- [Exercise]
Across the entries that follow, count each line holding "What" and state the total alone.

[[ Data section open ]]

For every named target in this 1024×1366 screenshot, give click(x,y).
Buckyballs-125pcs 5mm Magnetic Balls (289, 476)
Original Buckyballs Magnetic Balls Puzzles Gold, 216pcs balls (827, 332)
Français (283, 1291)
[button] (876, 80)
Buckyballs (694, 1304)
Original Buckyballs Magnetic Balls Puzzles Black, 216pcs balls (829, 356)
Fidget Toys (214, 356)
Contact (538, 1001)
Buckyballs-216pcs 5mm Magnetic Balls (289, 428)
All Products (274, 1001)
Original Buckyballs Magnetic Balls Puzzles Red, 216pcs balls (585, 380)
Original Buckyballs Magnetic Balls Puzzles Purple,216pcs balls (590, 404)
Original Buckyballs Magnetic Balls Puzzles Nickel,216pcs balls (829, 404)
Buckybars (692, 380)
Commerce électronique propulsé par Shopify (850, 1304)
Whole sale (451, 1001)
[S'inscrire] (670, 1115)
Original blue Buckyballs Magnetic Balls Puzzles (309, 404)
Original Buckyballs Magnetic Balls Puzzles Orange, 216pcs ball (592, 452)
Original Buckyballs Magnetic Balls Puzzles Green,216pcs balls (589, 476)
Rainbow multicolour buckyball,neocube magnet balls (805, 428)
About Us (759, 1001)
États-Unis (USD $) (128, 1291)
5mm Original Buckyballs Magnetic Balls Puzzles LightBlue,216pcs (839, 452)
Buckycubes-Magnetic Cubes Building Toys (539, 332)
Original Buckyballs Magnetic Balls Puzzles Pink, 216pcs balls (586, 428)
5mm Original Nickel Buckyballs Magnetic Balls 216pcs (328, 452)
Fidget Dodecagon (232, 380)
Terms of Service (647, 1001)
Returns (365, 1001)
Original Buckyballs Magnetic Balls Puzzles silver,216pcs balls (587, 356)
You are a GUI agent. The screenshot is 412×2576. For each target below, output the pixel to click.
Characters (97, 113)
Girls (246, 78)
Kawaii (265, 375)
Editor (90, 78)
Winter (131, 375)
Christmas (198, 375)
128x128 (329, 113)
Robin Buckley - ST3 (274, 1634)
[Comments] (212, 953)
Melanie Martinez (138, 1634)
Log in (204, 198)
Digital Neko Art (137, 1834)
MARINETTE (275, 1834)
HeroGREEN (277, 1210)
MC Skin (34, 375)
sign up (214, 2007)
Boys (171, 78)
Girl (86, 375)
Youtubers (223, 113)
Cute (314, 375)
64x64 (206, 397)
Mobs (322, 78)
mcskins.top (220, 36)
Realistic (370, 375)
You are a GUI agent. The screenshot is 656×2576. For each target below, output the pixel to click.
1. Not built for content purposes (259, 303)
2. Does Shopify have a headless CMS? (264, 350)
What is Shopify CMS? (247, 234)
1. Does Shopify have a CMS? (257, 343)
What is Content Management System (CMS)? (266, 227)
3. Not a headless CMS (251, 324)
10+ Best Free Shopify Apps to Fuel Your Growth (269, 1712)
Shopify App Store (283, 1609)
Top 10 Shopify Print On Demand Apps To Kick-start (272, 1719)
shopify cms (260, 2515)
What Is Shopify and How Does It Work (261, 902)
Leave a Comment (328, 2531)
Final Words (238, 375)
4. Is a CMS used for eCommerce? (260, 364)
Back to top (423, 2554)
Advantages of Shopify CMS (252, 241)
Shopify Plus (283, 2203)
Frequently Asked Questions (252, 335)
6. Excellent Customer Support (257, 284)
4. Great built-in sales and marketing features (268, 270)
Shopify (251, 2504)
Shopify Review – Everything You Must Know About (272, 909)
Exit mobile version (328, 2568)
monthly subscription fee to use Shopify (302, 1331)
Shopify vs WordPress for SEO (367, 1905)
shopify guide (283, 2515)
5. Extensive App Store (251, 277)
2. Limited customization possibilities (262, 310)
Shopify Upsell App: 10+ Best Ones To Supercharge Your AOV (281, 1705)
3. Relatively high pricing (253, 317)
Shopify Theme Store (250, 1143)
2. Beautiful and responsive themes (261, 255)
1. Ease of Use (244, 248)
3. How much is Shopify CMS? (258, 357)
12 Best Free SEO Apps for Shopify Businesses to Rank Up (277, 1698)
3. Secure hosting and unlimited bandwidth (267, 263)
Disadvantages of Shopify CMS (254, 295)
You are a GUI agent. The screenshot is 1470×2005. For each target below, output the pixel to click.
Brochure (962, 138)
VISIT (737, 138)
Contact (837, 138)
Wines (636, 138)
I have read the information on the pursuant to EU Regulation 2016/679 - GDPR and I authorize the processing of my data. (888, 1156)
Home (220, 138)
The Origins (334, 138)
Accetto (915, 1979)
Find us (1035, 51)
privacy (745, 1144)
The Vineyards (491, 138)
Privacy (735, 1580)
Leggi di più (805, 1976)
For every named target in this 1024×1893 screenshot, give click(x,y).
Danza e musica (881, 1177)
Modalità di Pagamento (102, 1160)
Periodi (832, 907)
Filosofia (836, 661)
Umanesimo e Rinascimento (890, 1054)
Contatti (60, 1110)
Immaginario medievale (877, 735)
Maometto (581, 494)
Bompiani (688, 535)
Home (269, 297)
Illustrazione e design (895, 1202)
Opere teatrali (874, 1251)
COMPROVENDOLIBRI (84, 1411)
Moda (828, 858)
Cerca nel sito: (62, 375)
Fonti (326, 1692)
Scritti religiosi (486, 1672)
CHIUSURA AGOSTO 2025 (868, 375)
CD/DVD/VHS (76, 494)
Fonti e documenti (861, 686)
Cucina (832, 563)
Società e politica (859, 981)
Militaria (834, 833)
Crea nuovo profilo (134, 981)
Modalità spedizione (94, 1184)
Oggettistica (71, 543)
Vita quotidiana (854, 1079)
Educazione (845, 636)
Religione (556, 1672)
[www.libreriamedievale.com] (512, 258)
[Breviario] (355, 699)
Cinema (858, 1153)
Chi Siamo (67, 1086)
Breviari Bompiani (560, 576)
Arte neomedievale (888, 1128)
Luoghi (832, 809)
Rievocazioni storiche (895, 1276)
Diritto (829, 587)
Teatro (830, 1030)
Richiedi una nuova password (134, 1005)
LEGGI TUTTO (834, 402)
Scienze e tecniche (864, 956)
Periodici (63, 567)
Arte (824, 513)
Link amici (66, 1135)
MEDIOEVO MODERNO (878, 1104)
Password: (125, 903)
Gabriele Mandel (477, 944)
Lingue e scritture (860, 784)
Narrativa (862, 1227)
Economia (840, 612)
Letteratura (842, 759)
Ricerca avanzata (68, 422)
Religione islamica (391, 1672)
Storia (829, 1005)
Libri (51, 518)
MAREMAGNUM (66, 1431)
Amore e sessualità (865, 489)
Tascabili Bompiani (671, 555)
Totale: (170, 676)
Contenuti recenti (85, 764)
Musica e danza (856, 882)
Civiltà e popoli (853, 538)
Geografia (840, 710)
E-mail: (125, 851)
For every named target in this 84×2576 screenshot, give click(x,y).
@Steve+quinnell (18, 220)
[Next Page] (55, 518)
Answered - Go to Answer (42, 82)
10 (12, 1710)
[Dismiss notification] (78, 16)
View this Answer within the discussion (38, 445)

[[ Data section closed ]]

- [Solution to this problem]
3